**Material shown**:
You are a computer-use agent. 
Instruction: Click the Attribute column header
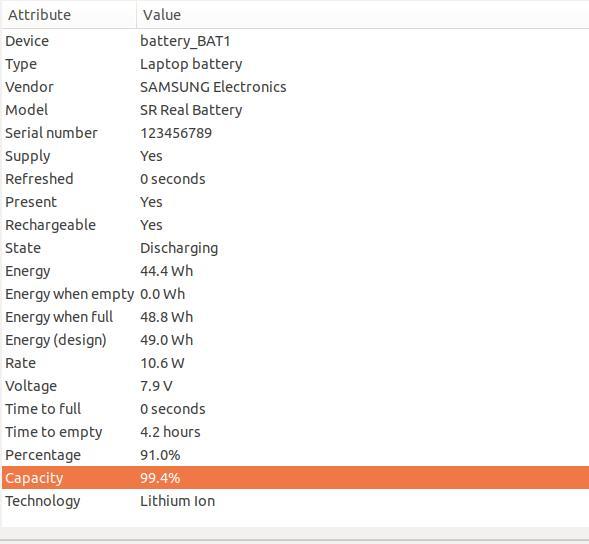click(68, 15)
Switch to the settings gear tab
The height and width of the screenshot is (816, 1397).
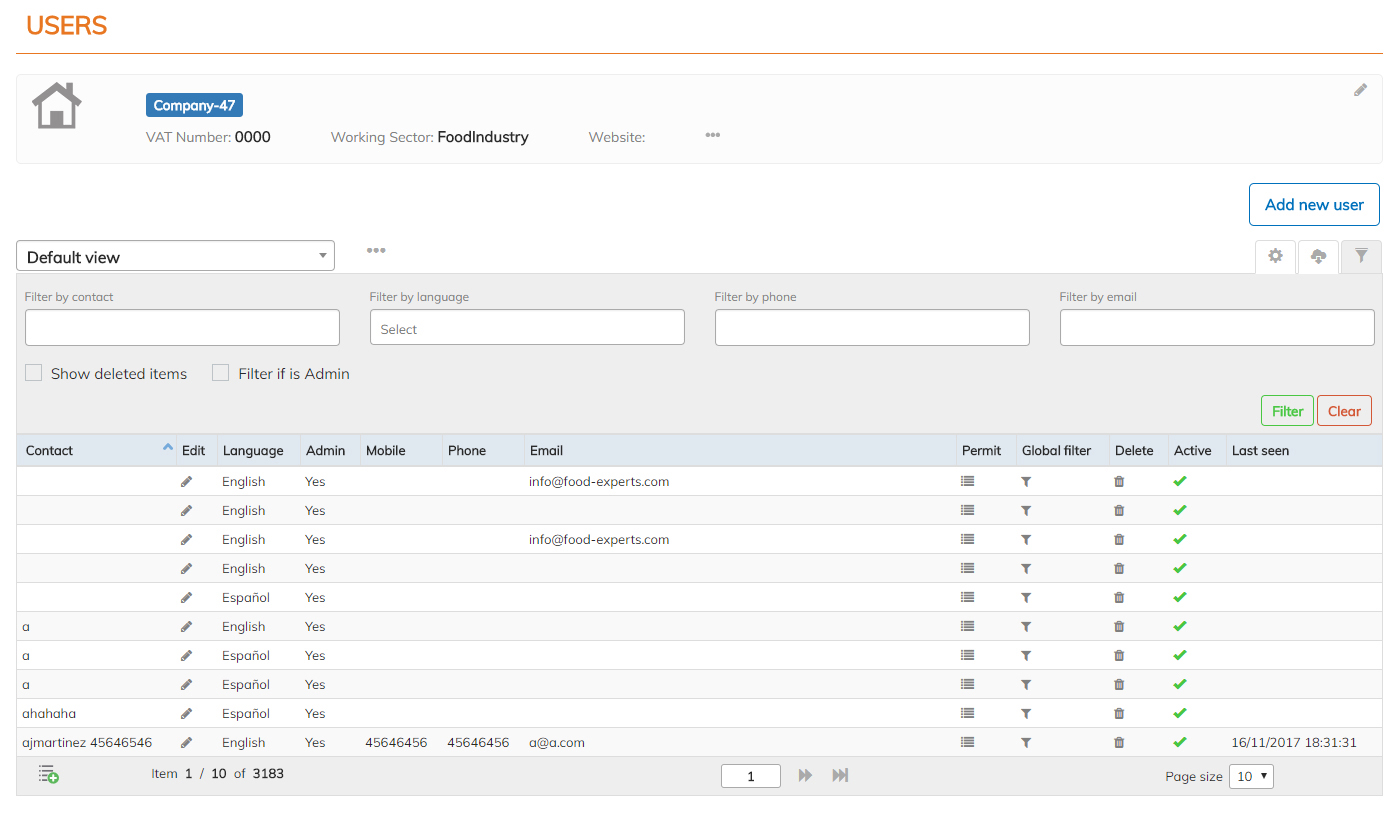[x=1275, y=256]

**Exercise**: Give again, unchanged, only the lines from the line containing "Switch to the settings gear tab" to the last line of the records above. Pictures do not belong in the copy.

**Exercise output**:
Switch to the settings gear tab
The height and width of the screenshot is (816, 1397).
[x=1275, y=256]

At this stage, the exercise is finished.